Japon : La crise s’aggrave, les consommateurs de plus en plus mécontents

Tokyo (Japon), 7 octobre 2001 – Le premier cas de vache folle en Asie confirmé depuis le 22 septembre au Japon est en train de se transformer en crise nationale, avec des consommateurs de plus en plus mécontents et un gouvernement qui enchaîne les mesures sanitaires sans parvenir à rassurer la population.

« Cela fait deux semaines que j’évite le boeuf parce que j’ai peur. Je veux que le gouvernment clarifie la situation », se lamente Masako Kanazawa, une femme au foyer de 67 ans à la sortie d’un supermarché de Tokyo.

Comme des millions de Japonais, elle et toute sa famille ont arrêté de manger leur viande préférée depuis la confirmation du premier cas d’encéphalopathie spongiforme bovine (ESB) sur une vache laitière de cinq ans d’un élevage de Chiba, près de Tokyo.
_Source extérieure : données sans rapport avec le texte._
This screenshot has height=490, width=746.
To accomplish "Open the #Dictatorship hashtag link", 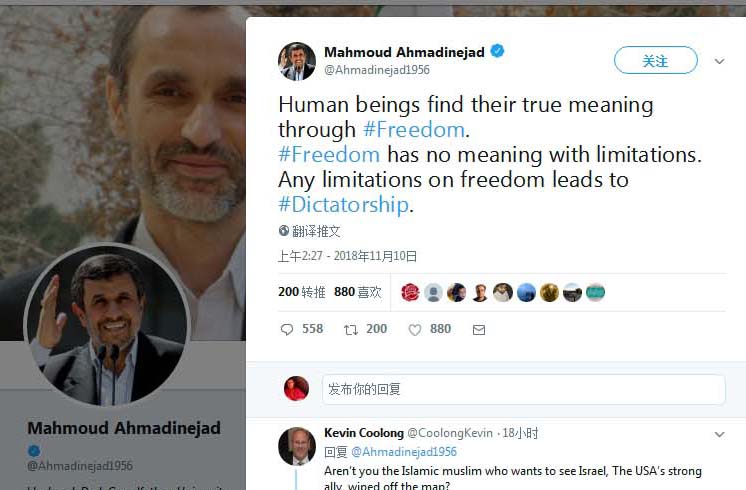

Selon un expert européen des questions alimentaires, « la demande de boeuf local et importé est en baisse de 30%. On va vers une crise de la viande en général car la hausse des ventes de volaille et poulet ne compense pas la baisse du boeuf ».
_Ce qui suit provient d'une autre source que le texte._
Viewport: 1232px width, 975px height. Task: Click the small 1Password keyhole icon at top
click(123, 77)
Les restaurants de viande grillée, habituellement très courus, sont désertés. « La baisse est sensible depuis samedi (29 septembre) avec -50% ce jour-là. Les jeunes ne semblent pas trop inquiets mais le nombre de familles et personnes plus âgées a diminué », déplore Sang Jun An, 28 ans, gérant d’un restaurant de « yaki nikku ».

Le public semble insensible aux assurances des autorités. Pourtant plusieurs ministres dont celui de l’Agriculture, Tsutomu Takebe, ont mangé avec ostentation des steacks en milieu de semaine. Et le Parti libéral démocrate, principale formation au pouvoir, très lié aux milieux agricoles, a demandé aux télévisions de montrer moins d’images de vaches aux jambes tremblotantes.

Signe de la désaffection des consommateurs, les prix restent environ de 20% inférieurs à leur niveau habituel après une chute de -47% pour la viande de qualité moyenne le 25 septembre, premier jour ouvré après la confirmation du premier cas, selon un responsable du marché de gros central de Tokyo.

« Nous recevons des tas de messages emails et des appels téléphoniques. La plupart des gens disent qu’ils n’ont pas confiance dans le gouvernement », constate Hiroko Mizuhara, secrétaire générale de l’Union des consommateurs du Japon. Son association qui défend la nourriture biologique fait pression depuis mars pour que des tests soient effectués sur toutes les vaches.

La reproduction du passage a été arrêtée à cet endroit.